Este domingo, el panorama de la segunda vuelta presidencial en Chile se vio sacudido por una controversia que involucra a José Antonio Kast, candidato del Partido Republicano. A través de las redes sociales, especialmente en la aplicación móvil de Lipigas, se difundieron imágenes que hacían una fuerte proclama a favor de Kast. Los mensajes, que se enviaron como notificaciones a los usuarios, contenían no solo un llamado explícito a votar por el candidato, sino que también incluían frases que se consideraron de odio hacia inmigrantes, un tema altamente sensible en el contexto actual del país.
Las notificaciones rescatadas incluían frases como «Vota por Kast #NoMigrantesDelincuentes» y «Lipigas por Kast #Evópoli», generando una rápida respuesta en plataformas como X (anteriormente Twitter). Muchos usuarios comenzaron a criticar la situación, acusando a la empresa de manipular su plataforma para promover una agenda política y de contribuir a un clima de polarización social. Este tipo de intervenciones puede llevar a debates sobre la ética empresarial en tiempos electorales y el respeto a la libre elección.
Ante el aluvión de protestas en línea, el Servicio Electoral de Chile (Servel) se pronunció señalando que había abocado equipos de fiscalización a investigar las denuncias. «Los equipos de fiscalización de la propaganda electoral se encuentran analizando las denuncias recibidas por los canales oficiales que Servel tiene dispuestos para ello», afirmaron desde la institución, reafirmando la importancia de esclarecer este incidente que ha generado preocupación entre los votantes.
Por su parte, la empresa Lipigas emitió un comunicado en el que lamentó el acontecimiento, argumentando que su sistema de notificaciones fue víctima de una intervención externa.
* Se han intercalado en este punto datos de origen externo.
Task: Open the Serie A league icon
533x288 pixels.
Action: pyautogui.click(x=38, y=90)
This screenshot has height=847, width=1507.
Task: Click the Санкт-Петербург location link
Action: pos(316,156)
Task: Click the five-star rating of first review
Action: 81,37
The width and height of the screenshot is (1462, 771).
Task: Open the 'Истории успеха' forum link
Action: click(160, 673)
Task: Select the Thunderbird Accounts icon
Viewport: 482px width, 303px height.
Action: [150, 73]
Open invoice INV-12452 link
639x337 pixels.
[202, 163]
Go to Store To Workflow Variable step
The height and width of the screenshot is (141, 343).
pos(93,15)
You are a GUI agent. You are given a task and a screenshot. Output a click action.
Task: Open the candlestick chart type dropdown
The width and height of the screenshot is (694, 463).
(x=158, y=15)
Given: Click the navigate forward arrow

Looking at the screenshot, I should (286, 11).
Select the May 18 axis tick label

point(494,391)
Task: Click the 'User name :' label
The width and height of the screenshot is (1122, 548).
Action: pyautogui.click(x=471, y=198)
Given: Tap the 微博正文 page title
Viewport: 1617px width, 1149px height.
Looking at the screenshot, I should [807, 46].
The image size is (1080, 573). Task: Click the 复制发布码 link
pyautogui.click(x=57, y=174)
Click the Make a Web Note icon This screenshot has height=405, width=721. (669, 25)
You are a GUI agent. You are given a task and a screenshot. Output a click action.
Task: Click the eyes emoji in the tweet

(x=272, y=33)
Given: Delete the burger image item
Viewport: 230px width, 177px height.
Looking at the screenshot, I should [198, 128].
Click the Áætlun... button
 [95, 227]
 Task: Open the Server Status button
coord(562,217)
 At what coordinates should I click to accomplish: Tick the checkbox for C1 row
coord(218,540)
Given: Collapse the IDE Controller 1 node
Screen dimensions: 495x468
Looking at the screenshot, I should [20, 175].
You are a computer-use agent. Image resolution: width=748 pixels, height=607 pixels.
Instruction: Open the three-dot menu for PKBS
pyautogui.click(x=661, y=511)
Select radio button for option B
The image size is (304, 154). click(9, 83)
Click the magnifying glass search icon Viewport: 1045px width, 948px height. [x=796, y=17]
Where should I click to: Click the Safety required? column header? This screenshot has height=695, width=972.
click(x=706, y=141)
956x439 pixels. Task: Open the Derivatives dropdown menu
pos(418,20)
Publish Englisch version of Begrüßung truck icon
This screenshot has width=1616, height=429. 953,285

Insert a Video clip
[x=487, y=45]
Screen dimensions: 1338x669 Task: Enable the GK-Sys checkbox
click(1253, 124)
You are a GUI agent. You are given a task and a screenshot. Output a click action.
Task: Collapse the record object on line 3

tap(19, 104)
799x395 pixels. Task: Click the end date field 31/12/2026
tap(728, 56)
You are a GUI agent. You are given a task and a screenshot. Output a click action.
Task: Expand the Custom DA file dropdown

Aseguraron que la compañía no interviene ni se pronuncia sobre asuntos políticos, lo que añade otra capa de complejidad a la situación. En medio de un clima electoral tenso, el hecho suscita dudas sobre la seguridad de las plataformas digitales y cómo pueden ser utilizadas para influir en la opinión pública.
A medida que se desarrollan los acontecimientos, la situación se ha convertido en un punto focal del debate electoral en Chile. La llegada de este escándalo en un contexto político ya cargado plantea interrogantes sobre los límites de la publicidad política y el papel de las empresas en el periodo electoral. Los votantes están cada vez más atentos y exigirán respuestas claras y rápidas sobre quién está realmente detrás de los mensajes que buscan influir en su decisión en las urnas.